■ À produire
Reproduisez intégralement, sans rien modifier, le texte sur les vignes en Bretagne administrative.

■ Texte fourni
-----

Kit de survie / Décryptages
S’il n’y avait pas de vignes en Bretagne administrative avant, c’est peut-être pour une bonne raison, non ?
Oui.
Et non.
La formulation de cette question, réellement (et souvent) entendue, et très intéressante. Elle montre à quel point notre vision du vin est amnésique et formatée. Oui oui. 🧐 Plusieurs points :
1 – Si, il y a déjà eu des vignes en Bretagne administrative
Pendant très longtemps, il y a déjà eu du vin en Bretagne (administrative), mais aussi en Normandie, dans les Hauts de France, en Ile de France, etc. Le territoire couvert aujourd’hui par la Bretagne administrative n’a jamais été une région identifiée comme étant « viticole »; et les traces d’un vignoble, quand elles existent, sont très sommaires (un nom de lieu-dit, le plus souvent). Mais l’on a déjà produit du vin là-bas dans le passé. Impossible de dire s’il était « bon » selon nos critères actuels, mais en tout cas il était apprécié à son époque.
2- Jusqu’en 2016, planter des vignes en Bretagne administrative, c’était interdit
Jusqu’en 2016 en France, planter de la vigne en dehors des « zones viticoles » était interdit. CQFD. L’ouverture des droits de plantation par l’Union européenne a mis fin à cette spécificité française. La plantation de vigne reste extrêmement réglementée, mais un professionnel peut demander des droits à planter partout en France.

-----

■ Lignes fournies
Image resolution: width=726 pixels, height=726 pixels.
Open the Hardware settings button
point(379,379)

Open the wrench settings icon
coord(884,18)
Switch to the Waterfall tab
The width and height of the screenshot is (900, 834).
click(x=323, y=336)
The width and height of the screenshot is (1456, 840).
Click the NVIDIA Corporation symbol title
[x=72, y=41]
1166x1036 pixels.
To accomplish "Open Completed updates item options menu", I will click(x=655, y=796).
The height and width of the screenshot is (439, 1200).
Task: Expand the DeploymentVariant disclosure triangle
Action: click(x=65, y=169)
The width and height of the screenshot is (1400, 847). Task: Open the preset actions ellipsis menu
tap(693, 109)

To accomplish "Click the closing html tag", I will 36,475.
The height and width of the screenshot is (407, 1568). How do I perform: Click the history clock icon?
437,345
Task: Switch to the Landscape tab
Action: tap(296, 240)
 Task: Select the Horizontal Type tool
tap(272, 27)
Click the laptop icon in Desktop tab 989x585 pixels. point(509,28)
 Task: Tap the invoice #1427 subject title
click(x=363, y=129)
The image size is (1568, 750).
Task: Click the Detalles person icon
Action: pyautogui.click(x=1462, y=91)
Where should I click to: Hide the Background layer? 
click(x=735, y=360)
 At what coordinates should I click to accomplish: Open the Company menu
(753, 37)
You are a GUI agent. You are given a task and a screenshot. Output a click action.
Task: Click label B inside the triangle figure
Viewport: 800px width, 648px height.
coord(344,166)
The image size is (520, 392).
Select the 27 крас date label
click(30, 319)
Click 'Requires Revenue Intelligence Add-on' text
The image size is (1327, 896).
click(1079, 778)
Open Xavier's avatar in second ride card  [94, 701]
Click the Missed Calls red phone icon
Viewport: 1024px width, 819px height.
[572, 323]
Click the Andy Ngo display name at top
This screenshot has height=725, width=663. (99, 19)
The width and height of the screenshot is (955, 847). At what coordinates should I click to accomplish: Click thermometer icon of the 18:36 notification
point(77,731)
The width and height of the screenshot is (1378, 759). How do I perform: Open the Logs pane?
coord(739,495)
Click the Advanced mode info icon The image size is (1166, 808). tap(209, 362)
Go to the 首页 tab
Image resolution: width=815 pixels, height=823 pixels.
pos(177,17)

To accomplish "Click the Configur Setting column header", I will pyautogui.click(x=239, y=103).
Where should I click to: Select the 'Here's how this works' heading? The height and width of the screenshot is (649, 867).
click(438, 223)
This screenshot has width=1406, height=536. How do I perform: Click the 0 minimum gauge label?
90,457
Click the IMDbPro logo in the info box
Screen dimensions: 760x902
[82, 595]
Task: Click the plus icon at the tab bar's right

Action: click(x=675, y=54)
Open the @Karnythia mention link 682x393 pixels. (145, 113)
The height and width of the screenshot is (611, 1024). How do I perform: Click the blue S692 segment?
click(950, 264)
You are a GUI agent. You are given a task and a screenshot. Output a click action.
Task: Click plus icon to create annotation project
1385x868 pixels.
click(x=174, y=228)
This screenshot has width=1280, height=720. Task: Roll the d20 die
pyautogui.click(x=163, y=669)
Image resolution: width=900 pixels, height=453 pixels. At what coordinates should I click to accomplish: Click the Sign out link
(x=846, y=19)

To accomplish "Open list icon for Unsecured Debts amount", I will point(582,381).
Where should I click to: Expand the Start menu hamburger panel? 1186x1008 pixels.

-----

■ Réponse
Kit de survie / Décryptages
S’il n’y avait pas de vignes en Bretagne administrative avant, c’est peut-être pour une bonne raison, non ?
Oui.
Et non.
La formulation de cette question, réellement (et souvent) entendue, et très intéressante. Elle montre à quel point notre vision du vin est amnésique et formatée. Oui oui. 🧐 Plusieurs points :
1 – Si, il y a déjà eu des vignes en Bretagne administrative
Pendant très longtemps, il y a déjà eu du vin en Bretagne (administrative), mais aussi en Normandie, dans les Hauts de France, en Ile de France, etc. Le territoire couvert aujourd’hui par la Bretagne administrative n’a jamais été une région identifiée comme étant « viticole »; et les traces d’un vignoble, quand elles existent, sont très sommaires (un nom de lieu-dit, le plus souvent). Mais l’on a déjà produit du vin là-bas dans le passé. Impossible de dire s’il était « bon » selon nos critères actuels, mais en tout cas il était apprécié à son époque.
2- Jusqu’en 2016, planter des vignes en Bretagne administrative, c’était interdit
Jusqu’en 2016 en France, planter de la vigne en dehors des « zones viticoles » était interdit. CQFD. L’ouverture des droits de plantation par l’Union européenne a mis fin à cette spécificité française. La plantation de vigne reste extrêmement réglementée, mais un professionnel peut demander des droits à planter partout en France.